Ilustrasi rupiah. (Tvrijakartanews/ John Abimanyu)
Jakarta, tvrijakartanews - Nilai tukar rupiah ditutup menguat 7,50 poin atau 0,05 persen terhadap dolar Amerika Serikat (AS). Penguat mata uang garuda ini didorong antisipasi indeks harga PCE, yang akan dirili pada hari Jumat.
Data dari Bloomberg, rupiah menguat 7,50 poin atau 0,05 persen di level Rp16.405 per dolar AS. Sedangkan data Yahoo Finance, rupiah menguat 4 poin atau 0,02 persen di level Rp16,395 per dolar AS.
Direktur PT.Laba Forexindo Berjangka Ibrahim Assuaibi mengatakan arus masuk ke dolar terutama didorong oleh antisipasi data indeks harga PCE, yang akan dirilis pada hari Jumat.

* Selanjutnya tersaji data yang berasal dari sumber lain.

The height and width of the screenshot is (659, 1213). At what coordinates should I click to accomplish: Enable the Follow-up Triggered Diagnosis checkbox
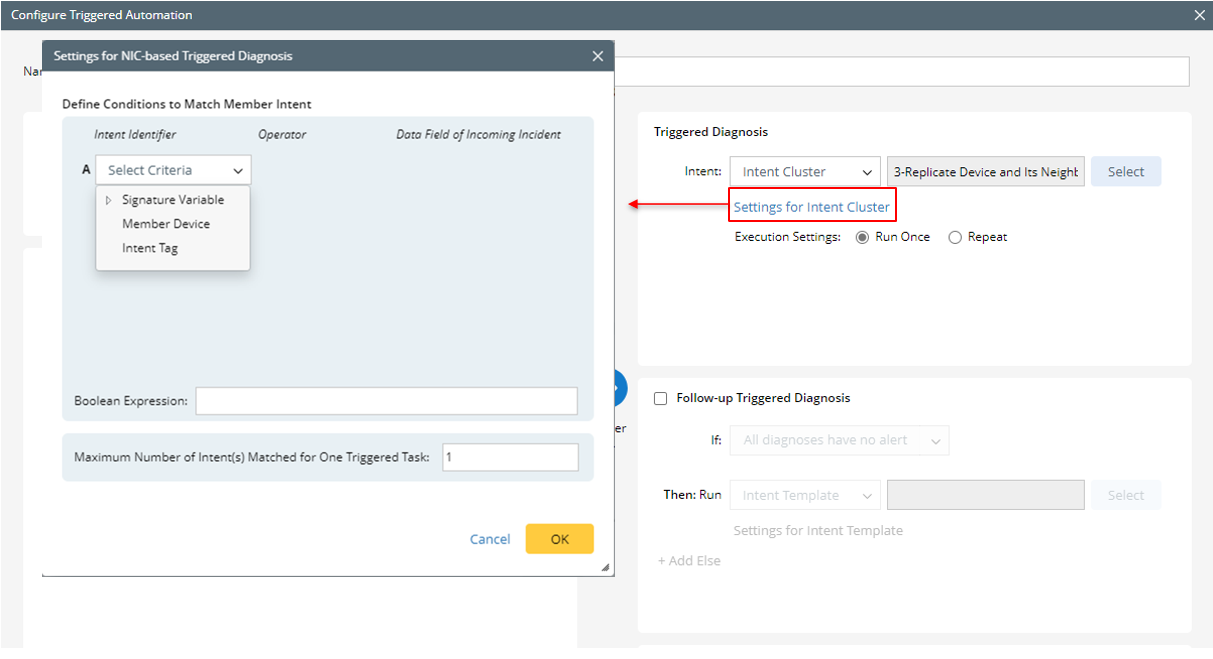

"Angka tersebut merupakan ukuran inflasi pilihan The Fed, dan diperkirakan akan menjadi faktor dalam sikap bank sentral terhadap suku bunga," kata Ibrahim dalam keterangan tertulis di Jakarta, Kamis (27/6/2024).
Ibrahim menambahkan data PCE diperkirakan menunjukkan inflasi sedikit menurun pada bulan Mei, namun tetap berada di atas target tahunan The Fed sebesar 2 persen.

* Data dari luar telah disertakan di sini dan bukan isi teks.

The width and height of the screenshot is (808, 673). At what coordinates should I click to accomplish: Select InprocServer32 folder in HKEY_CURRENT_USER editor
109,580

"Inflasi yang stagnan memberi The Fed lebih banyak ruang untuk mempertahankan suku bunga tinggi lebih lama sebuah skenario yang berdampak buruk bagi emas dan logam mulia," jelasnya.

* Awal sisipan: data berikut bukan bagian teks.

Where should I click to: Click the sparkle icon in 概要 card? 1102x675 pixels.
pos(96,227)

Dikatakan Ibrahim, komentar hawkish dari pejabat Fed juga memperkuat ekspektasi akan tingginya suku bunga dalam beberapa sesi terakhir. Suku bunga yang lebih tinggi akan meningkatkan biaya peluang (opportunity cost) dalam berinvestasi pada aset-aset yang tidak memberikan imbal hasil (non-yielding), dan membuat para pedagang menjadi lebih bias terhadap dolar dan utang AS.
Sebelumnya, kata Ibrahim, gubernur Fed Michelle Bowman mengatakan bank sentral AS kemungkinan akan mempertahankan suku bunga stabil "untuk beberapa waktu" dalam upaya membantu mengendalikan "peningkatan" inflasi.
"Selain itu, menambahkan bahwa ia tidak memperkirakan bank sentral akan melakukan hal yang sama. memotong biaya pinjaman pada tahun 2024," pungkasnya.
Bowman yang biasanya dipandang sebagai salah satu tokoh The Fed yang bersuara lebih hawkish, menyatakan bahwa penurunan suku bunga belum “pantas” dilakukan, dan ia menambahkan bahwa ia tetap “bersedia” untuk menaikkan suku bunga lebih jauh jika kemajuan dalam upaya mengendalikan inflasi terhenti atau berbalik arah.